## TEKS BACAAN
====

Pendekatan Tanpa Jarak Ala DCM Freddy Panggabean

Penulis: Yuke Mayaratih

Kabarbelanda.com – Mudah akrab dan rileks dalam setiap obrolan. Itulah Drs. Freddy Martin Panggabean, MA, Wakil Duta Besar Republik Indonesia untuk Kerajaan Belanda atau biasa disebut DCM (Deputy Chief Mission). Di sela-sela kesibukannya, pria kelahiran Medan pada 3 Maret 1967 itu selalu menyempatkan diri bertemu dan berkenalan dengan para diaspora Indonesia di berbagai kota di Belanda. Tak pandang bulu, mulai dari pelaku usaha (toko, restoran), seniman, sejarawan, hingga dokter, semua ditemuinya.

Bertemu diaspora Indonesia, usai kebaktian di Gereja GOKN Zuthpen. (Dok. Pribadi)

“Saya kagum dengan kisah hidup mereka yang luar biasa. Bagaimana mereka memulai profesinya dan bersaing dengan warga lokal. Kisah yang menarik dan menginspirasi,” kata Freddy, yang merupakan diplomat karir Kementerian Luar Negeri RI sejak 1992 itu, dalam sebuah obrolan dengan Kabarbelanda.com.

Freddy tak hanya menyambangi para diaspora potensial dan perkumpulan, tetapi juga ia mengeksplorasi kota. “Semua kota di Belanda ini cantik, dan meskipun sudah ratusan tahun usianya, selalu terjaga dan memiliki cerita yang menarik, loh. Seperti kota Deventer, yang dikenal dengan pameran buku terbesar di Eropa, bahkan di dunia. Juga ada acara tahunan Festival Dickens, yang juga terkenal di Eropa,” tuturnya.

Menyampaikan pesan kebangsaan dan pesan rohani kepada jemaat gereja. (Dok. Pribadi)

Pria berambut perak itu juga terkesan dengan kota Deventer karena banyak toko yang menjual barang antik, termasuk buku yang sudah puluhan tahun usianya. “Saya selalu tertarik dengan toko buku lawas. Mereka setia menjual buku yang bahkan sulit ditemukan di toko buku umum. Buku klasik, misalnya, terbitan 1 di tahun itu. Dan biasanya saya selalu membeli buku-buku itu. Maklum, rumah saya di Jakarta lantai tiganya saya buat perpustakaan. Jadi banyak juga buku yang belum saya baca, hasil hunting dari berbagai negara, tersimpan di sana,” kata Freddy sambil tertawa.

Berbincang-bincang dengan pemilik toko antik di kota Deventer. (Dok. Pribadi)

====

## DAFTAR TUGAS
• 1. Berdasarkan bacaan tentang Freddy Panggabean, jelaskan dalam satu sampai tiga kalimat mengapa ia terkesan dengan kota Deventer.
• 2. Tuliskan ulang dengan tepat bagian bacaan tentang Freddy Panggabean yang dimulai dengan "Kabarbelanda.com – Mudah" dan berlanjut hingga "obrolan dengan Kabarbelanda.com.".
• 3. Sambung bacaan tentang Freddy Panggabean mulai dari kalimat terakhirnya.

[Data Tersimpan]
====

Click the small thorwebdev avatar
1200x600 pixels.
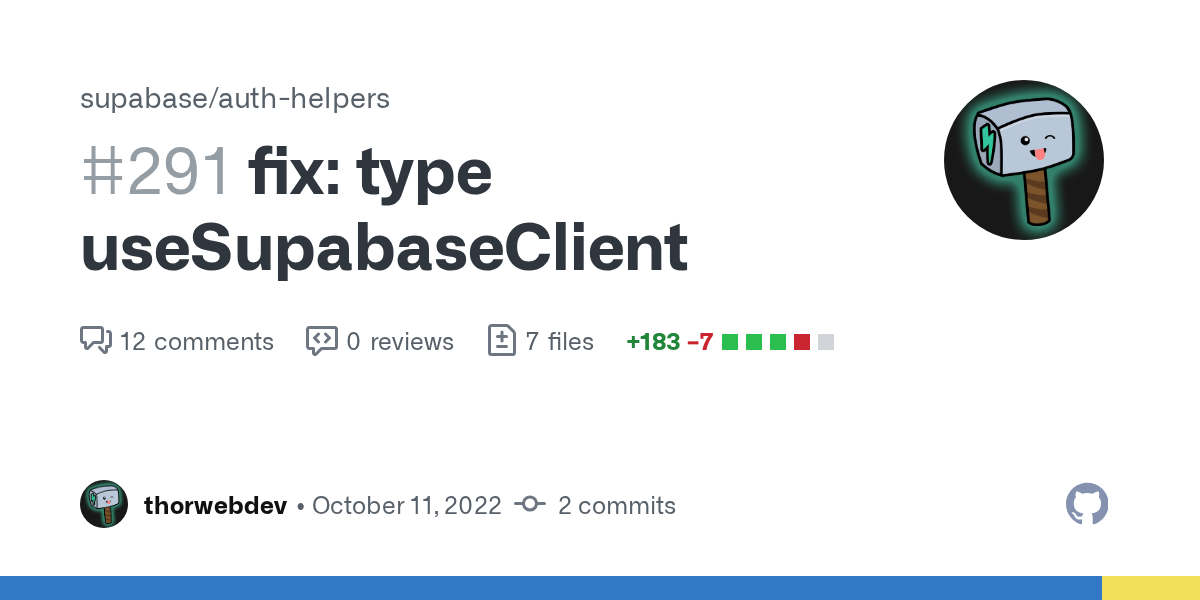tap(104, 504)
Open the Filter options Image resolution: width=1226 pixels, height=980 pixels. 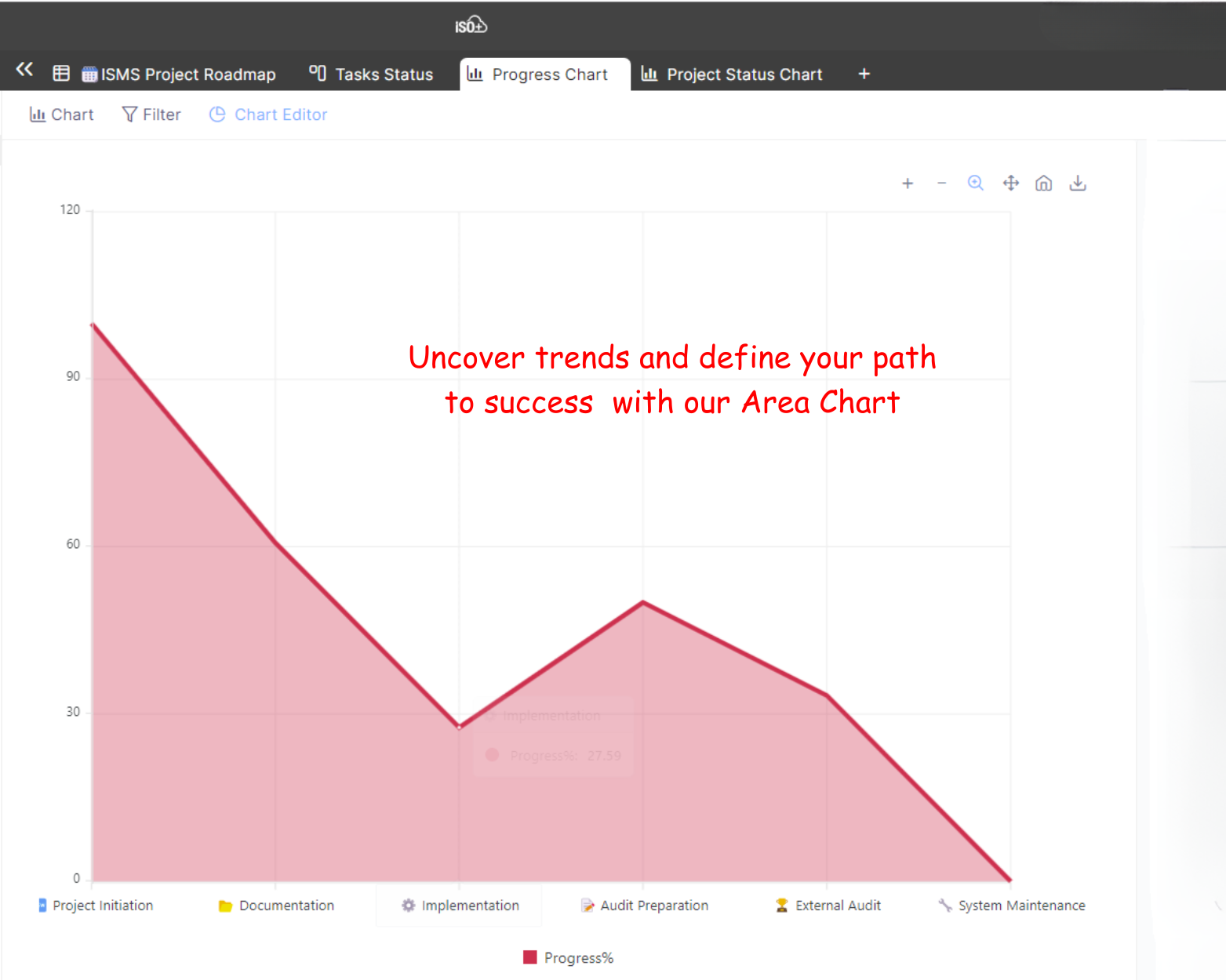[151, 114]
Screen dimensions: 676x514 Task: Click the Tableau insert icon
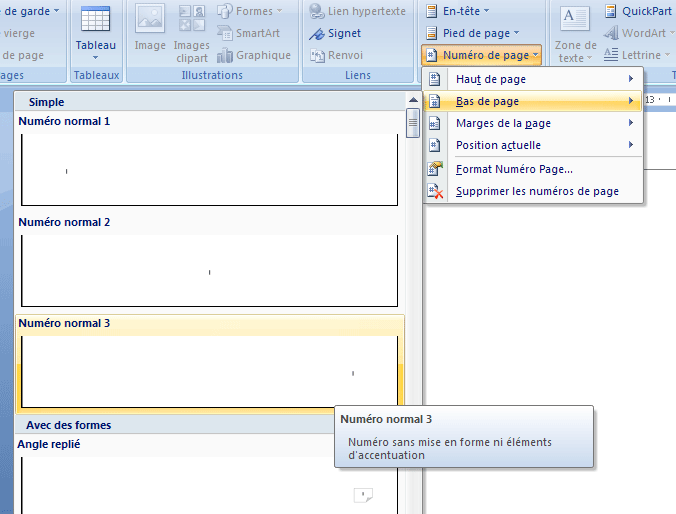[x=95, y=30]
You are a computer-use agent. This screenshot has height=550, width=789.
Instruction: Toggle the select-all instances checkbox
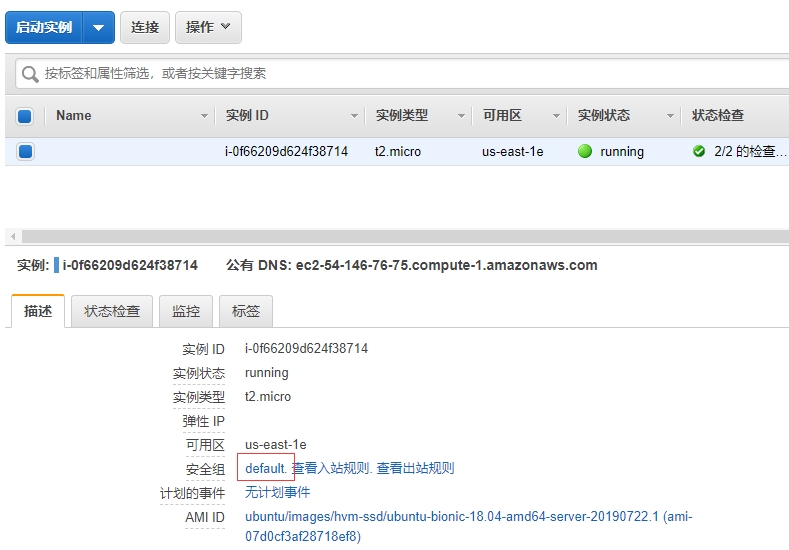(25, 116)
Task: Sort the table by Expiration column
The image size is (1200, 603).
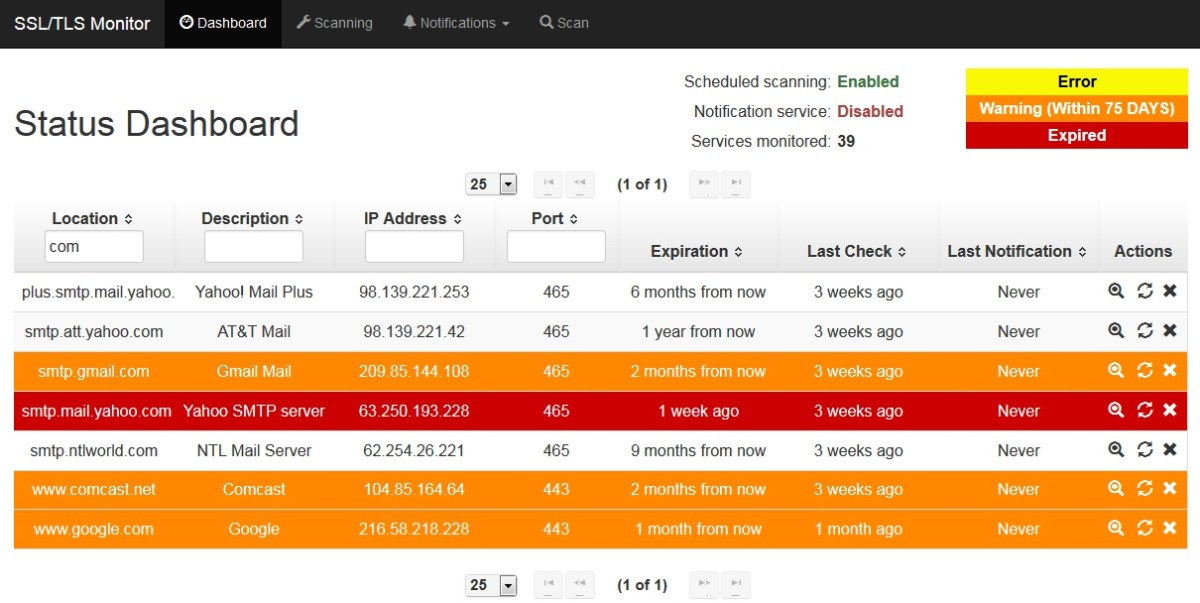Action: click(697, 251)
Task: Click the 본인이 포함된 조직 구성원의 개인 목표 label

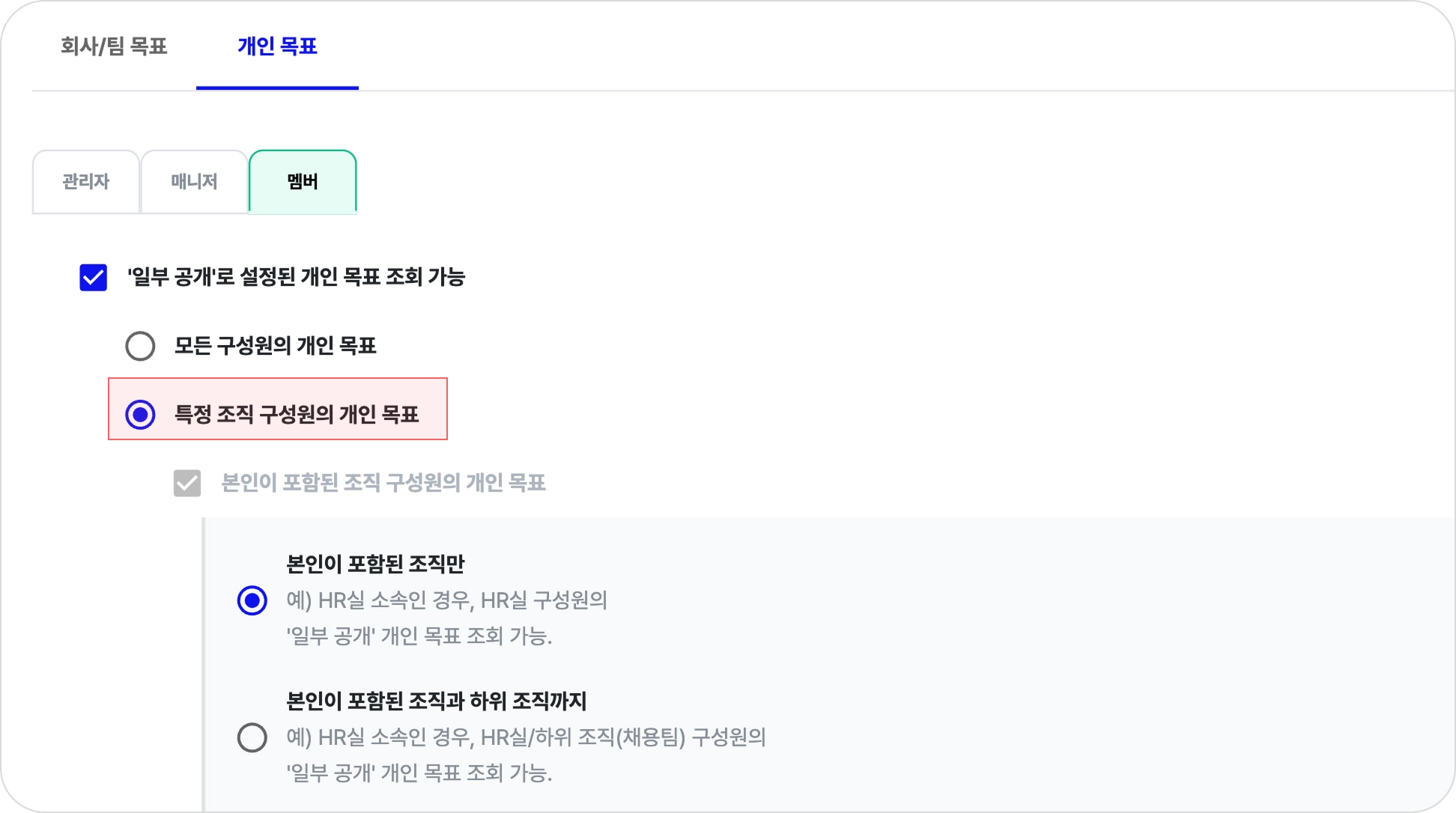Action: (x=383, y=483)
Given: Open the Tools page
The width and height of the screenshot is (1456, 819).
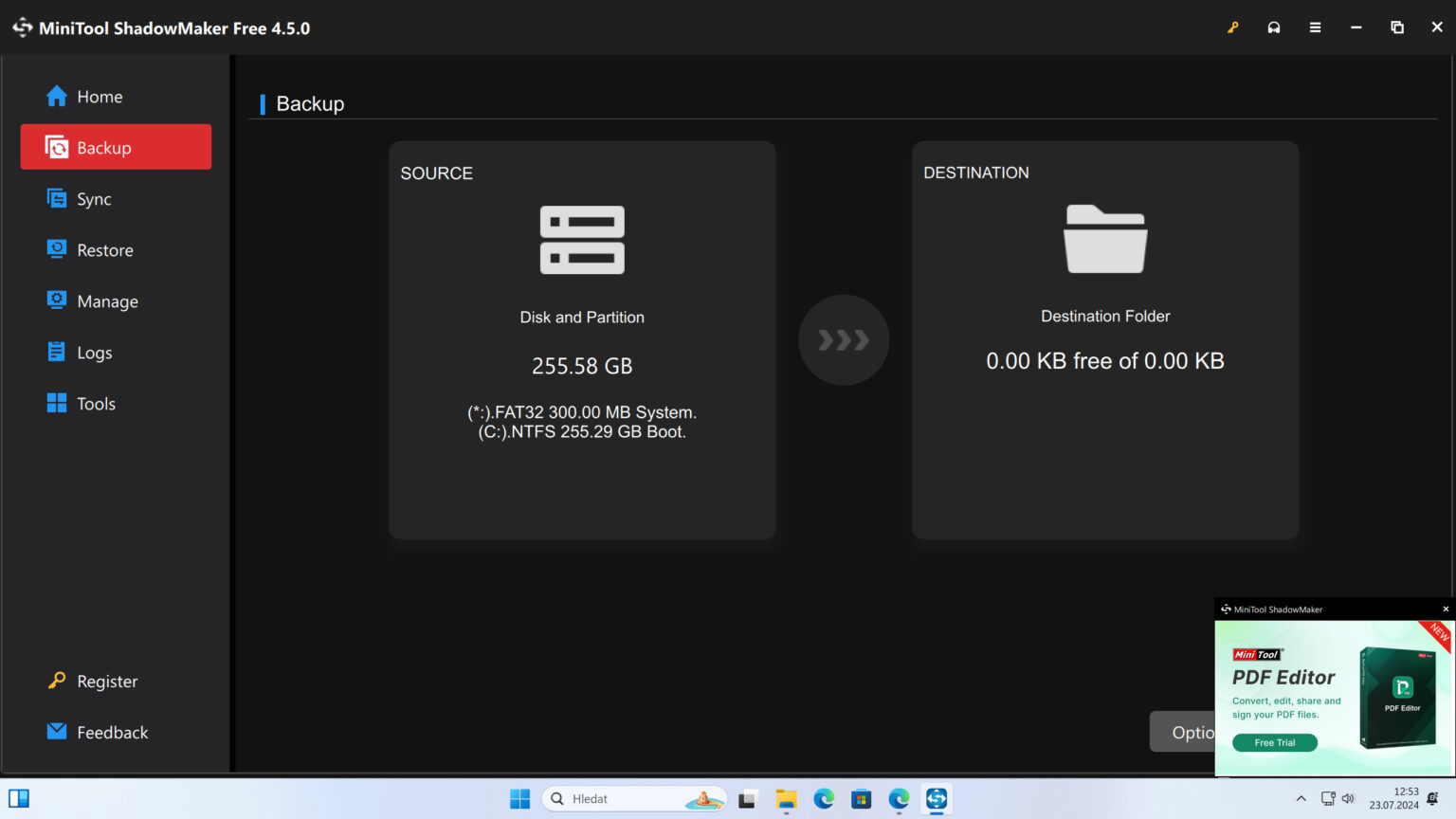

====

## JAWABAN BERURUTAN
• 1. Freddy terkesan dengan kota Deventer karena di sana banyak toko yang menjual barang antik, termasuk buku yang sudah berusia puluhan tahun. Ia memang selalu tertarik dengan toko buku lawas yang setia menjual buku yang sulit ditemukan di toko buku umum.

• 2.
Kabarbelanda.com – Mudah akrab dan rileks dalam setiap obrolan. Itulah Drs. Freddy Martin Panggabean, MA, Wakil Duta Besar Republik Indonesia untuk Kerajaan Belanda atau biasa disebut DCM (Deputy Chief Mission). Di sela-sela kesibukannya, pria kelahiran Medan pada 3 Maret 1967 itu selalu menyempatkan diri bertemu dan berkenalan dengan para diaspora Indonesia di berbagai kota di Belanda. Tak pandang bulu, mulai dari pelaku usaha (toko, restoran), seniman, sejarawan, hingga dokter, semua ditemuinya.

Bertemu diaspora Indonesia, usai kebaktian di Gereja GOKN Zuthpen. (Dok. Pribadi)

“Saya kagum dengan kisah hidup mereka yang luar biasa. Bagaimana mereka memulai profesinya dan bersaing dengan warga lokal. Kisah yang menarik dan menginspirasi,” kata Freddy, yang merupakan diplomat karir Kementerian Luar Negeri RI sejak 1992 itu, dalam sebuah obrolan dengan Kabarbelanda.com.

• 3.
Pembawaan Freddy yang murah senyum, tak berjarak, dan bersahabat ini, membuat banyak warga Indonesia yang betah ngobrol dengannya. Setiap menghadiri undangan perkumpulan warga Indonesia di Belanda, ia selalu membaur. Tidak saja sabar mendengarkan curhatan para diaspora, tetapi ia juga memberikan ide dan masukan, serta semangat bagi mereka. Terutama di masa pandemi ini.

Selama bertugas di KBRI Den Haag, Freddy, setiap hari Minggu selalu menyempatkan diri beribadah di berbagai gereja yang ada di Belanda. “Kaget juga saya, ternyata ada lebih dari 100 gereja Indonesia di Belanda ini. Misalnya Gereja Katholik kumpulan orang Indonesia di Belanda, yang tersebar di beberapa kota, seperti KKI (Keluarga Katholik Indonesia); lalu ada juga GOKN (Gereja Oikumene Kawanua Nederland) yang memiliki beberapa cabang, seperti di Amsterdam, Almere, dan Zuthphen; ada organisasi Kristen tertua di Belanda, yaitu Perki (Persekutuan Kristen Indonesia), yang berdiri sejak 1930. Selain itu, ada pula Gereja Internasional Minahasa.

Bersama Atase Perdagangan dan Pemred Kabarbelanda.com saat mengunjungi kota Deventer. (Dok. Pribadi)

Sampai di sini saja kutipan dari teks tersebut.